Il recesso dal rapporto di lavoro subordinato può attuarsi unicamente nella duplice forma del licenziamento intimato dal datore di lavoro oppure delle dimissioni rassegnate dal lavoratore, mentre non è possibile introdurre un terzo genere di recesso con la previsione di un comportamento, giudicato significativo dell'intenzione di recedere, ma svincolato dall'effettiva volontà del soggetto e che non ammetta prova contraria. Lo afferma la Corte di Cassazione nella sentenza n. 1025, depositata il 21 gennaio 2015.

Il caso. Il tribunale di Roma dichiarava legittimo il licenziamento di un lavoratore, che si era ingiustificatamente assentato dal lavoro per due mesi e mezzo. La società aveva applicato il regolamento del personale, secondo cui è considerato dimissionario il dipendente che, senza dare la prevista comunicazione, si assenti senza giustificato motivo dal lavoro per un periodo non superiore a 10 giorni lavorativi. Il comportamento del lavoratore rappresentava, di conseguenza, un'implicita volontà di rassegnare le dimissioni. In totale riforma, la Corte d'appello dichiarava, invece, l'illegittimità del licenziamento.
La società ricorreva, quindi, in Cassazione, deducendo che il comportamento del lavoratore fosse incompatibile con la volontà di proseguire il rapporto di lavoro, risolto pertanto per dimissioni e non mediante licenziamento.

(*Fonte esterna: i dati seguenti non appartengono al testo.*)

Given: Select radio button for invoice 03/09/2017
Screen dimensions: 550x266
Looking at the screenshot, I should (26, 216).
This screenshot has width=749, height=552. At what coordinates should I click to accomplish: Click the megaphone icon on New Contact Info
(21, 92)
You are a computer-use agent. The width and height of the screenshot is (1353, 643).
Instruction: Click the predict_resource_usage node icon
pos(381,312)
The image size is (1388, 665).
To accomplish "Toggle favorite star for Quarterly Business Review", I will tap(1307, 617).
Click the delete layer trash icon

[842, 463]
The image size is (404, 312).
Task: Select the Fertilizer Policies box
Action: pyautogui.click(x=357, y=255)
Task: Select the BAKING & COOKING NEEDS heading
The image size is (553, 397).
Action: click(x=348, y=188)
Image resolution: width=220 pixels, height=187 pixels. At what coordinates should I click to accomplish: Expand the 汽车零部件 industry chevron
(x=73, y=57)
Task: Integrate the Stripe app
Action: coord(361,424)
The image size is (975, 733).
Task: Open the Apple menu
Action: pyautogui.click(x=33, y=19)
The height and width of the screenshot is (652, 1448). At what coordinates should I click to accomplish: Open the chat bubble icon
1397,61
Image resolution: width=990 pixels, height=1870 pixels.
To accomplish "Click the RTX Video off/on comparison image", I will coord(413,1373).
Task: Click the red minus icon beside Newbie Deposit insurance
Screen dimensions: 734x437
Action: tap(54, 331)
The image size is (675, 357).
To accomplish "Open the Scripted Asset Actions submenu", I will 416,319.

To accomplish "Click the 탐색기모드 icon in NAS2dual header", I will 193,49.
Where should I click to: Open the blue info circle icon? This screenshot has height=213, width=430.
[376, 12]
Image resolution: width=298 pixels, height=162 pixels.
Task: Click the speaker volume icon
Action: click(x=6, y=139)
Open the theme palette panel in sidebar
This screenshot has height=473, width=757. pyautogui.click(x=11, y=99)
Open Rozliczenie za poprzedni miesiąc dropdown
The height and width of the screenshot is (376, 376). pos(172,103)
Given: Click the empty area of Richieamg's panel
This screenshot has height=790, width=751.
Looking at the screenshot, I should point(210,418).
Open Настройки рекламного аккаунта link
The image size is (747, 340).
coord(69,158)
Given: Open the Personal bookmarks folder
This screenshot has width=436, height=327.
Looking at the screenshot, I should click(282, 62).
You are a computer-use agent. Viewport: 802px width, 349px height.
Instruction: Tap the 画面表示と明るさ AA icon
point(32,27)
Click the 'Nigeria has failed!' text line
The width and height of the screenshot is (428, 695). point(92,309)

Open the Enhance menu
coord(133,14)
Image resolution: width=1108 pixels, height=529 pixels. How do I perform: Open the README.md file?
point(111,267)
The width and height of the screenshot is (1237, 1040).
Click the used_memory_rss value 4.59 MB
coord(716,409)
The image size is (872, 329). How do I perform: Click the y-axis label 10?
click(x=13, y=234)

Manifestazione implicita da escludere. La Corte di Cassazione ricorda che alle parti non è consentito attribuire a determinati comportamenti del lavoratore il valore ed il significato negoziale di manifestazione implicita o per facta concludentia della volontà di dimettersi, senza possibilità di prova contraria. In tale ipotesi, non si tratterebbe più di dimissioni manifestate per facta concludentia, che presuppongono una volontà effettiva di dimettersi e la manifestazione di essa seppure in forma diversa dalla dichiarazione esplicita, bensì dell'attribuzione convenzionale di un effetto giuridico tipizzato, cioè la cessazione del rapporto, ad un determinato comportamento. Si tratta di effetti che non possono essere stabiliti dalle parti collettive.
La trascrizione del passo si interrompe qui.